人生をかけて、というと大袈裟かもしれないが、私生活を切り捨ててまで取り組んだことで芽が出なかったときほど怖いときはないと思う。年齢にもよるが『落ち込む』なんて生易しいモンじゃなく、文字通り絶望して人生の全てを閉じたくなるような感覚にすら陥る。きっと大人になるまでの過程で結構な人が多かれ少なかれ経験するもんだと思う。
『風の谷のナウシカのような自分の世界を作りたい』
という女性に応える宮崎駿のインタビューがある。
アイキャッチでも分かるように、女性の質問に、宮崎駿は才能を見極めることの必要性を説いている。
昨今では『好きを仕事にしよう!』という言葉を見かける。たしかに好きこそものの上手なり、という言葉もある。しかし、アニメーターや漫画家、芸術家などの表現者やスポーツ選手のような生まれ持っての才能が直に、大きく関係する仕事もあるのが事実だ。綺麗ごとだけで生きていける世界ではない。甘言に殺されることになる。
今回紹介した漫画『ピンポン』では、そんな“才能”に若くして直面したキャラクター達の苦悩と焦燥が痛ましいほどに描かれている。しかし、嫌味はない。
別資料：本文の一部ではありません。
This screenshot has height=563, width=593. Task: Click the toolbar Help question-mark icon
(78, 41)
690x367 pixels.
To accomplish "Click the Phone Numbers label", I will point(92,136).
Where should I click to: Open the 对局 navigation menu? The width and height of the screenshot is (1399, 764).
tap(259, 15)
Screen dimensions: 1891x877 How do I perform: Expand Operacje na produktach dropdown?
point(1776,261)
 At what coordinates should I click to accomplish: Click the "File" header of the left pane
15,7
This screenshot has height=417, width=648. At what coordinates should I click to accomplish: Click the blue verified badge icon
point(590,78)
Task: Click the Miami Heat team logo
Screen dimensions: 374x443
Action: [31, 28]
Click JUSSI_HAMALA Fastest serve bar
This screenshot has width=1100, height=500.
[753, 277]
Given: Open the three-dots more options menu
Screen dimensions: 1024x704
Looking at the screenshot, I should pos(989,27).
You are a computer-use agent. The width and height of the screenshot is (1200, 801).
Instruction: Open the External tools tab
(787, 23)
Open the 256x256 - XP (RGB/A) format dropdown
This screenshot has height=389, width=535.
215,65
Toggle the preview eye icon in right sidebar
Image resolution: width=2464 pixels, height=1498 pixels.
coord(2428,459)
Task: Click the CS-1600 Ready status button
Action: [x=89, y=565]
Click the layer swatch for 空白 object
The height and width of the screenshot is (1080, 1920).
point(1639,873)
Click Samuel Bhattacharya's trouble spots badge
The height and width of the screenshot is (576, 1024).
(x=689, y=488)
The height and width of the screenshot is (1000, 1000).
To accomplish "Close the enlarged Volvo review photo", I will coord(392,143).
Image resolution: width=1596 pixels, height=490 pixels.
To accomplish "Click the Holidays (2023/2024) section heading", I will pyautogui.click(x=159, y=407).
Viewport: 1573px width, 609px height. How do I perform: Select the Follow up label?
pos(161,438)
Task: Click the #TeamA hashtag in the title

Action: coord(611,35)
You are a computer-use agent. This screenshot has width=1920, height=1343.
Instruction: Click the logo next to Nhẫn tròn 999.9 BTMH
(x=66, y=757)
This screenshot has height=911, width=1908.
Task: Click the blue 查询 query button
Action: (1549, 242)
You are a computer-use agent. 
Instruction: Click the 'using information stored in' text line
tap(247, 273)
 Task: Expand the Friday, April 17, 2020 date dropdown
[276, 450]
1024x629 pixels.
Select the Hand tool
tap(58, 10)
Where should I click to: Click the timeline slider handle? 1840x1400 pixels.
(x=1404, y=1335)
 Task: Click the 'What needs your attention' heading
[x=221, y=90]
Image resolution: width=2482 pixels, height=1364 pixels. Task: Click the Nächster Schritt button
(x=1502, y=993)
どっぷりと落ち込むような読了感ではなく、梅雨明けのような爽快感で幕を引くところに尾田栄一郎(ONE PIECE作者)ですら『天才』、『僕が一生努力してもあんな漫画は描けない』と認める傑作さがあった。
漫画、アニメ、映画それぞれ大成功果たしたピンポン。勿論 漫画がベースだが、アニメ・映画ともに独自のエピソードが組み込まれているので、是非 そちらも堪能してほしい。知れば知るほど深さ、面白さが感じられる超ド級のスルメ漫画である。